Recommendations for Noninvasive Testing in Women with Suspected Coronary Artery Disease (CAD)
For women with a normal resting electrocardiography (ECG) and good exercise tolerance, evidence supports the recommendation from the American College of Cardiology/American Heart Association (ACC/AHA) guidelines for a routine exercise treadmill test as the initial test for the evaluation of suspected CAD. Combining parameters such as exercise capacity and heart rate changes with the traditional evaluation of ST-segment changes improves the prognostic accuracy of the exercise treadmill test, making it a cost-efficient modality to use in this group of women (see Figure 1 in the original guideline document).
The indications for cardiac imaging in symptomatic cohorts of women are summarized in Figure 2 in the original guideline document.

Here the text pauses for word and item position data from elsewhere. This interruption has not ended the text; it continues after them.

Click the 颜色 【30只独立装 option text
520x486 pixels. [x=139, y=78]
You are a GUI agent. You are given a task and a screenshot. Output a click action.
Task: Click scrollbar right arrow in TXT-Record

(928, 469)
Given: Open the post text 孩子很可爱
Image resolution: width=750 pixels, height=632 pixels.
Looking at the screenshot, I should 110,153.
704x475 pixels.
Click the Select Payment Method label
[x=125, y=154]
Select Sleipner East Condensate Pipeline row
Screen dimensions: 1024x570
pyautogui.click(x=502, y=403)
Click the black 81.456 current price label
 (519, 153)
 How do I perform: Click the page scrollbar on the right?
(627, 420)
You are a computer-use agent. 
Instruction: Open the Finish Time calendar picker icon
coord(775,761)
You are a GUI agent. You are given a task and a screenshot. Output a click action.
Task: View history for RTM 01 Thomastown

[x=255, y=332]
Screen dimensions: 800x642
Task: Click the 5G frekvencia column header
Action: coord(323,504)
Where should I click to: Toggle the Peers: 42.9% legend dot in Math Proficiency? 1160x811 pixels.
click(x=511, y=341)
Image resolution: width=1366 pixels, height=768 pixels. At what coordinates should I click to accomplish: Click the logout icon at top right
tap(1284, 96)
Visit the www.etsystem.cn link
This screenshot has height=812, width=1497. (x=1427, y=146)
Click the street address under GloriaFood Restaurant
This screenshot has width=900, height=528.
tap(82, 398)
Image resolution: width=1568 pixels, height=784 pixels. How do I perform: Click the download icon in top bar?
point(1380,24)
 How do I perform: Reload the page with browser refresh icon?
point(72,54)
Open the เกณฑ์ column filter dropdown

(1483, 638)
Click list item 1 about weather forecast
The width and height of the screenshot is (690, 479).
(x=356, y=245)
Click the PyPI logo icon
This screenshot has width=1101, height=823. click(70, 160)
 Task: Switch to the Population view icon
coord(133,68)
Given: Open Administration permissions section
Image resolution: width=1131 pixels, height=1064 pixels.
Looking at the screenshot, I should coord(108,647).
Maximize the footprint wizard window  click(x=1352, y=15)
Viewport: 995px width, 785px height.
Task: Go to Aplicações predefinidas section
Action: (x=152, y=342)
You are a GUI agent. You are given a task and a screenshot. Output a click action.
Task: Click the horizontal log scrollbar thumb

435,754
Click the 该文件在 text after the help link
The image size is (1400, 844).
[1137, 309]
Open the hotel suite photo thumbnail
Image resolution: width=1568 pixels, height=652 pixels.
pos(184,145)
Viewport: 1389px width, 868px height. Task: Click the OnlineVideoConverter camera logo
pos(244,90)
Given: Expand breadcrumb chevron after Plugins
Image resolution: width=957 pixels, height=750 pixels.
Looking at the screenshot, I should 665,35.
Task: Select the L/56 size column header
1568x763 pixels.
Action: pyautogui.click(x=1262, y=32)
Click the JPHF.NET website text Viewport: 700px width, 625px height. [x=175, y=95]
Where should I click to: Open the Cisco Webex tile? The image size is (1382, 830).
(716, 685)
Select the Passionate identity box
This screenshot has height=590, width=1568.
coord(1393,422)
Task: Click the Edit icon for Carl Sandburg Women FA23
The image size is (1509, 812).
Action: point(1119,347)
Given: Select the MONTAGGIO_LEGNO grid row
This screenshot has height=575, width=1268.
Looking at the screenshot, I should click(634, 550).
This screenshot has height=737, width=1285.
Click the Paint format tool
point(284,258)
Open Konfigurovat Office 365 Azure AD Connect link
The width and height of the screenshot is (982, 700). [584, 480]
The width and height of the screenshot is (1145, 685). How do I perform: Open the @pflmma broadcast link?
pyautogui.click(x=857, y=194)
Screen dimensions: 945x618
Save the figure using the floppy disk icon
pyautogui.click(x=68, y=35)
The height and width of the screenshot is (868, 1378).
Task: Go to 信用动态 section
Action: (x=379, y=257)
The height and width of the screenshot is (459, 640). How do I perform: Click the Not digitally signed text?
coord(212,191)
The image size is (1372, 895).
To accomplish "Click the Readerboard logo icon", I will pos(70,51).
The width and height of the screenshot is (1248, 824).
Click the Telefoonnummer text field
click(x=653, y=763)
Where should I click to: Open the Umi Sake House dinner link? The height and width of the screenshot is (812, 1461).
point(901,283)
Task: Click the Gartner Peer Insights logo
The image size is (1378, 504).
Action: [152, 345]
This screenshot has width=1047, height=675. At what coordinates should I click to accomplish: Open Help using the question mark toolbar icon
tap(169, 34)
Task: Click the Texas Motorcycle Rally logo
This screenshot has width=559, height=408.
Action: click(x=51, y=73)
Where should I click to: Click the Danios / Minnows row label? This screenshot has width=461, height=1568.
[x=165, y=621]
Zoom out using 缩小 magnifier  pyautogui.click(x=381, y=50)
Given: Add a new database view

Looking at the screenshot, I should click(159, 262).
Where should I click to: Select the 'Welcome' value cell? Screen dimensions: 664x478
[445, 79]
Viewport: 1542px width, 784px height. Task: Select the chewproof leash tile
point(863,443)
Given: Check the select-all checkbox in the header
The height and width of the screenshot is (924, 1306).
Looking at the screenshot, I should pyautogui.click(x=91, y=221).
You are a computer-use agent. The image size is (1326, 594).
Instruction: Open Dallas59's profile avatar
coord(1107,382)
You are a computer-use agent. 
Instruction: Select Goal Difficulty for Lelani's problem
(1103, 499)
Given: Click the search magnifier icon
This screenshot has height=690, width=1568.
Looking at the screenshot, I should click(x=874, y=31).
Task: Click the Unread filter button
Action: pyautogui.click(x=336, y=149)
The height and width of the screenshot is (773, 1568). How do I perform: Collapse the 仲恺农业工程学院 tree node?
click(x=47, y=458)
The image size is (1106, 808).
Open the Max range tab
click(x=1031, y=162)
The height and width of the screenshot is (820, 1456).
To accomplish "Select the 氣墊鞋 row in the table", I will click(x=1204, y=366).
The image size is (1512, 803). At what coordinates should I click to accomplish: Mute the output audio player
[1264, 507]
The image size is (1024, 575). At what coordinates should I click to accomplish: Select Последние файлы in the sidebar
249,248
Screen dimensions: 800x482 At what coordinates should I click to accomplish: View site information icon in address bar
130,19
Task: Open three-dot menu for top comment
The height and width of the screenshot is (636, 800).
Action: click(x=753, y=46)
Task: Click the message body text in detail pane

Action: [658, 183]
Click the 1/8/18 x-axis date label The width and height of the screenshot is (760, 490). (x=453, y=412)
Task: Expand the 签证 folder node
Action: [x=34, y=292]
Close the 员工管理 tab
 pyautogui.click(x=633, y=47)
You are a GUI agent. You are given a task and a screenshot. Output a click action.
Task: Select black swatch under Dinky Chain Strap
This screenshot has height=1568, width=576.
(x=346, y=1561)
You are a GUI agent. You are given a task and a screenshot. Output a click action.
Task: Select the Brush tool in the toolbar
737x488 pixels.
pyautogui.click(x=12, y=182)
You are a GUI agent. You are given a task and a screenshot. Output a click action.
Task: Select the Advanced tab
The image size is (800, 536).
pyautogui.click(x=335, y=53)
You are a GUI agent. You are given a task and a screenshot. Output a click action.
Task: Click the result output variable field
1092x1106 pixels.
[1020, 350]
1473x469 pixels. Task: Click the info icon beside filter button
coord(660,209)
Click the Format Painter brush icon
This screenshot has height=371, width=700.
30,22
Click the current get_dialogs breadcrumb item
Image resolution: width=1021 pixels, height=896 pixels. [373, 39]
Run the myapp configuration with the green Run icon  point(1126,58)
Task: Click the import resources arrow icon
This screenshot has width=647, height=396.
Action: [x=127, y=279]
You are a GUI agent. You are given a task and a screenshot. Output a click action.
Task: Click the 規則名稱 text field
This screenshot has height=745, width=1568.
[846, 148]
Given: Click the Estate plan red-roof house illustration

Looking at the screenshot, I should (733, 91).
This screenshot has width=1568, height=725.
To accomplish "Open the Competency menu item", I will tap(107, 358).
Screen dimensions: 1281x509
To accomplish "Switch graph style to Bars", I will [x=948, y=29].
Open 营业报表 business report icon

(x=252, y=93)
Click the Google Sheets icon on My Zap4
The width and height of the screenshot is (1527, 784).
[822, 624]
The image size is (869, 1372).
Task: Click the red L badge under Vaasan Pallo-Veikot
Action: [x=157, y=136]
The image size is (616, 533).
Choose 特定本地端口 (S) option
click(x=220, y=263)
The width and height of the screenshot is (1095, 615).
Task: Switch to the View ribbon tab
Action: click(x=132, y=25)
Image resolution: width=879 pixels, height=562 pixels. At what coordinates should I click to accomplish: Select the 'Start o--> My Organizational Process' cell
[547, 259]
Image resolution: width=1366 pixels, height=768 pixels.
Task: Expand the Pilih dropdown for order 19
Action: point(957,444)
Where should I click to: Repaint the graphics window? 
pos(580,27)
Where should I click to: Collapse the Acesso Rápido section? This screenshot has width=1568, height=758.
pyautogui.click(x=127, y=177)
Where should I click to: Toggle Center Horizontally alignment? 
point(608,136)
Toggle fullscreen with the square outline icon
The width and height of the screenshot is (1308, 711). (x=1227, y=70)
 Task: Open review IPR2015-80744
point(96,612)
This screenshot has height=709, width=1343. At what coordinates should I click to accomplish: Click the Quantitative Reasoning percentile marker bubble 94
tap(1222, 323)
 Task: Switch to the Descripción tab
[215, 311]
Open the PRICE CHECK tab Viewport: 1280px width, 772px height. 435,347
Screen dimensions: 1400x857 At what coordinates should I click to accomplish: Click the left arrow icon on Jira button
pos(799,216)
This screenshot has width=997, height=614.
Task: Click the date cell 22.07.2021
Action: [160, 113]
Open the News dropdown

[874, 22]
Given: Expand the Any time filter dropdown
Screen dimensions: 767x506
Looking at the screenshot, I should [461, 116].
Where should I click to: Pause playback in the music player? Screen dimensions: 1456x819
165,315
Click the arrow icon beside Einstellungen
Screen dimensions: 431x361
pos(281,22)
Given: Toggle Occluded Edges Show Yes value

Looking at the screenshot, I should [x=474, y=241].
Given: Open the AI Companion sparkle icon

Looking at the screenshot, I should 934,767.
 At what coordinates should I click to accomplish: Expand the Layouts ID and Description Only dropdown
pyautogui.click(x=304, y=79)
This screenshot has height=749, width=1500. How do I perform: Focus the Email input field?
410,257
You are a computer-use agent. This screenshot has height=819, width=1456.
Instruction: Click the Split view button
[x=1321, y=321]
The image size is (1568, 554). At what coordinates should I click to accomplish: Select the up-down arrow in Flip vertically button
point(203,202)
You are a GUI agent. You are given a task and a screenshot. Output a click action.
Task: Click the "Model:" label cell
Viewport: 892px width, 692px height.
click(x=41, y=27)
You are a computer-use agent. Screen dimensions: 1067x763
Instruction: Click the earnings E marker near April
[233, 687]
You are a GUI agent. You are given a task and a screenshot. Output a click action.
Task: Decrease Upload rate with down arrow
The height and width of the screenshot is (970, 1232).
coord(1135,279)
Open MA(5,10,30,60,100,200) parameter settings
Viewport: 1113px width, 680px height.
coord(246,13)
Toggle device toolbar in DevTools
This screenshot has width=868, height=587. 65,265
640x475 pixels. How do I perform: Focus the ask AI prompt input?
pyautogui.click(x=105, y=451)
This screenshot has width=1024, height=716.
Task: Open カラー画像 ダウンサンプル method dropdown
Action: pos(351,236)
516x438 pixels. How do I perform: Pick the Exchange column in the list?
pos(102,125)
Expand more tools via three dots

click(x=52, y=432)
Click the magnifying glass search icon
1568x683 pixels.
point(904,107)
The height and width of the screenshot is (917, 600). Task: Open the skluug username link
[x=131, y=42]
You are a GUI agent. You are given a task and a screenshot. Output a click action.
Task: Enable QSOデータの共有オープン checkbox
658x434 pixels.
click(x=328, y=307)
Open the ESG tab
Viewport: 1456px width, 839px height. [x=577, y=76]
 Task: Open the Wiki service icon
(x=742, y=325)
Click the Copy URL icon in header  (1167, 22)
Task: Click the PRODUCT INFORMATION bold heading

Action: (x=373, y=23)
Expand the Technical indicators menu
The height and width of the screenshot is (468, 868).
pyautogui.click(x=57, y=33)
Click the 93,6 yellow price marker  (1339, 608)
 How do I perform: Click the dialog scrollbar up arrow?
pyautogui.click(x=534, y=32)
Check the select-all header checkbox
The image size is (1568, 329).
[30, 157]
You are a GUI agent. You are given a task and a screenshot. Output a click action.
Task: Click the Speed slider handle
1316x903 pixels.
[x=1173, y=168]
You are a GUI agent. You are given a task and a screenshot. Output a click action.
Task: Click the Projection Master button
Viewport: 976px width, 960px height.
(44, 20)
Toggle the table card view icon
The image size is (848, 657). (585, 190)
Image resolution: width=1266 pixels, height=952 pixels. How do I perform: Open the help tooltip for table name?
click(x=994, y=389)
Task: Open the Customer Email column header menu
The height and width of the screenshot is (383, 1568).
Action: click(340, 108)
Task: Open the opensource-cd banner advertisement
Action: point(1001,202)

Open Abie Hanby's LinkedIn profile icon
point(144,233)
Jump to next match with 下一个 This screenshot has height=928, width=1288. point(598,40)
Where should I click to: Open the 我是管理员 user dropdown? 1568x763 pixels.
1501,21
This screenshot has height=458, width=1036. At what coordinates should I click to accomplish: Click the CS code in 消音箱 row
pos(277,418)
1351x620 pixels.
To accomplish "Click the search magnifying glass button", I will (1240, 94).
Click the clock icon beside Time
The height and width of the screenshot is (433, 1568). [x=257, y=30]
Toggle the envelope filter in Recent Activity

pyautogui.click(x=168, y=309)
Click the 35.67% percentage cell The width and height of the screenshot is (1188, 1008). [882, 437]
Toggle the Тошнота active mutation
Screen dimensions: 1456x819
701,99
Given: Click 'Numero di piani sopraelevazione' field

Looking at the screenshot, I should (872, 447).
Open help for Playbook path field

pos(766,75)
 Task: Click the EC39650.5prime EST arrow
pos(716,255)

Cardiac imaging is recommended for symptomatic women with established CAD. Current evidence and practice guidelines recommend cardiac imaging for women with suspected CAD with an abnormal resting 12-lead ECG. More widespread use may be justified, but data are insufficient to support the primary use of imaging tests in all female patients. Cardiac imaging is recommended for women with an indeterminate or intermediate-risk exercise ECG test, as well as those with an intermediate-risk Duke treadmill score.
Although not considered in the current ACC/AHA guidelines, diabetic women merit special consideration and are included in the present statement as candidates for cardiac imaging because they have a risk of cardiovascular death that is up to 8-fold higher than that of non-diabetic women. As outlined in Figure 2 in the original guideline document, additional candidates for cardiac imaging include other intermediate- to high-risk groups with functional impairment that are suitable for pharmacological stress. On the basis of a growing body of evidence, cardiac imaging via contemporary techniques of stress echocardiography or gated single-photon emission computed tomography (SPECT) myocardial perfusion imaging provides accurate diagnostic and prognostic information for women with suspected ischemic symptoms. Additional special populations of women who also may be at risk include women with the metabolic syndrome and those with polycystic ovary syndrome, although definitive imaging evidence is not available.
On the basis of existing evidence, the asymptomatic woman with a calcium score >400 has an annualized risk of CAD death or myocardial infarction (MI) of approximately 2% and should be considered at high cardiac risk. This recommendation is supported by the recently published AHA guidelines on CAD prevention in women, which noted that a 2% risk of major adverse cardiac events places a patient at high risk. Thus, many experts advocate that women with significant subclinical atherosclerosis should be treated with secondary prevention goals, although definitive randomized trial evidence is not available.
Conclusion
A review of the data suggests that, as in men, women with suspected and known CAD can be accurately diagnosed and risk-stratified via contemporary cardiac imaging techniques. Despite this, an abundance of evidence still suggests that women at risk for CAD are less often referred for the appropriate diagnostic test than are men. The present approaches to diagnostic testing may require some variation when applied to women, and ongoing investigation is needed to fully appreciate the multifactorial role of reproductive hormones on the vascular system and diagnostic testing. Additional work also is needed to fully assimilate sex-specific issues into clinical guidelines and everyday clinical practice when appropriate. The data reviewed here, however, suggest that women benefit from risk stratification with commonly used noninvasive cardiac tests. Local expertise and availability should guide the selection of cardiac imaging techniques in women with suspected and known CAD who are candidates for cardiovascular screening.